Safe Testing
This provides a methodology for safe hypothesis testing that is acceptable across Fisherian, Neymanian, and Jeffreys-Bayesian schools, addressing the challenge of combining studies in optional continuation scenarios.
The paper tackles the problem of hypothesis testing under optional continuation, where new studies depend on previous outcomes, by developing a theory based on e-values that preserve Type-I error guarantees. It introduces growth-rate optimality (GRO) as an analogue of power, constructs GRO e-variables for composite null and alternative models, and illustrates this with examples like a safe t-test.
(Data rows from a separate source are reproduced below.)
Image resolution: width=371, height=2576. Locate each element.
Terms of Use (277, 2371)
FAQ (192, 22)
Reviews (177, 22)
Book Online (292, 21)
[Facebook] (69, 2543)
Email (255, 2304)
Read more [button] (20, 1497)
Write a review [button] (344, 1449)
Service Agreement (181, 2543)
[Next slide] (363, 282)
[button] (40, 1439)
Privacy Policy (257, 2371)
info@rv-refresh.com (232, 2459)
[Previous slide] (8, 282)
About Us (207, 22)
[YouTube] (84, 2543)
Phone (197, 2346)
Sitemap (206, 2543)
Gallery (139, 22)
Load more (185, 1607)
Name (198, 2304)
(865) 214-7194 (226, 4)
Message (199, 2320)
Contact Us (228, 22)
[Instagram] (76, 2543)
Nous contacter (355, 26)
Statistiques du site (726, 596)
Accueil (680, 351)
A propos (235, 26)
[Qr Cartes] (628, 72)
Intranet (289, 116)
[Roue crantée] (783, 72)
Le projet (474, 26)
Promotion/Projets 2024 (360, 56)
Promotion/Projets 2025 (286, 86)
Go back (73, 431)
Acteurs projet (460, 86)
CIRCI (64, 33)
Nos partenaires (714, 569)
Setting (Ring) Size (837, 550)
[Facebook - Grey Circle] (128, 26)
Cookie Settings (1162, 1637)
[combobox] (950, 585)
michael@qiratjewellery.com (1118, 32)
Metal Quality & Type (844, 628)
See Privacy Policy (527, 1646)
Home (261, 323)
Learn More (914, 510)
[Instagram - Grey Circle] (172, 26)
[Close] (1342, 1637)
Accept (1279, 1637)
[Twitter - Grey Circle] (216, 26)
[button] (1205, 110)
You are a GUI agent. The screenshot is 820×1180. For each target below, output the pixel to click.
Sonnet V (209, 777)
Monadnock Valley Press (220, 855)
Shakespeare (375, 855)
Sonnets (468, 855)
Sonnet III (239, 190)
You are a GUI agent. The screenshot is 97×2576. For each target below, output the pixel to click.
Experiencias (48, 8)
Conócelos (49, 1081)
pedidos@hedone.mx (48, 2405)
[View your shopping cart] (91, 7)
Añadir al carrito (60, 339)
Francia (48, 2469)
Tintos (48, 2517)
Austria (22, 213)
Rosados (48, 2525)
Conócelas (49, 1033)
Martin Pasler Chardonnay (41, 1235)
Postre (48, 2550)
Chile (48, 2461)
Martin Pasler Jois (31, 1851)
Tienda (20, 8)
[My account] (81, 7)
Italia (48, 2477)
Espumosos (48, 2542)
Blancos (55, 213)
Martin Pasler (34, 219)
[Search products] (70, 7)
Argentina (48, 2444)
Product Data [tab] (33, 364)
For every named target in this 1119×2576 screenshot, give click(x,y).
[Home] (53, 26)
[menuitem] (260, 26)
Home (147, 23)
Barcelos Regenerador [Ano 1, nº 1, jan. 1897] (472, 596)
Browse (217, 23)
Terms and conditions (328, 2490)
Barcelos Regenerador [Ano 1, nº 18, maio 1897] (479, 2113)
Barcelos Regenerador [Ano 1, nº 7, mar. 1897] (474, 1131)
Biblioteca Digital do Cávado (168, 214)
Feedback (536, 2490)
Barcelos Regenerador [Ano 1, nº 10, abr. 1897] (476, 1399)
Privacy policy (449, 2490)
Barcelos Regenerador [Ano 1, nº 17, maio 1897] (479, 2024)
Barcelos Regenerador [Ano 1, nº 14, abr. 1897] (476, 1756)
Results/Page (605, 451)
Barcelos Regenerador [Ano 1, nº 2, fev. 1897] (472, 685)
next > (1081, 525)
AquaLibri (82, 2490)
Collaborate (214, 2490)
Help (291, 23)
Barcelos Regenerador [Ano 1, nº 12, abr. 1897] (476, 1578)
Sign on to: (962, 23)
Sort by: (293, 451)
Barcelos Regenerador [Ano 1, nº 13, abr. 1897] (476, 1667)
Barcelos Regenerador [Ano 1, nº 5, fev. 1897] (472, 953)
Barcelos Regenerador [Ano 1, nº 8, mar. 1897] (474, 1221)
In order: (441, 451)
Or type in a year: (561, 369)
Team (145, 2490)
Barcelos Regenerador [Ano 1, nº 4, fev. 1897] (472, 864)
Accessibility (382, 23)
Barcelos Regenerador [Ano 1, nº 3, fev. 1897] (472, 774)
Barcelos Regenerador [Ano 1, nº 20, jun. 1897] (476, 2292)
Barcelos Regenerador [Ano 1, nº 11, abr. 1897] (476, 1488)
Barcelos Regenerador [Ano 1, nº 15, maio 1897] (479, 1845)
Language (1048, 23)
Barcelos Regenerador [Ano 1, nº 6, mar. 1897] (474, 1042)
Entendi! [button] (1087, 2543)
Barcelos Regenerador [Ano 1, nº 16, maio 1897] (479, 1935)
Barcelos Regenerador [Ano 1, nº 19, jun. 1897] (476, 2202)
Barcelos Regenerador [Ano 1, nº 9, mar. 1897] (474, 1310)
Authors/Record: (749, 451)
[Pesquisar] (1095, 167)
We develop the theory of hypothesis testing based on the e-value, a notion of evidence that, unlike the p-value, allows for effortlessly combining results from several studies in the common scenario where the decision to perform a new study may depend on previous outcomes. Tests based on e-values are safe, i.e. they preserve Type-I error guarantees, under such optional continuation. We define growth-rate optimality (GRO) as an analogue of power in an optional continuation context, and we show how to construct GRO e-variables for general testing problems with composite null and alternative, emphasizing models with nuisance parameters. GRO e-values take the form of Bayes factors with special priors. We illustrate the theory using several classic examples including a one-sample safe t-test and the 2 x 2 contingency table. Sharing Fisherian, Neymanian and Jeffreys-Bayesian interpretations, e-values may provide a methodology acceptable to adherents of all three schools.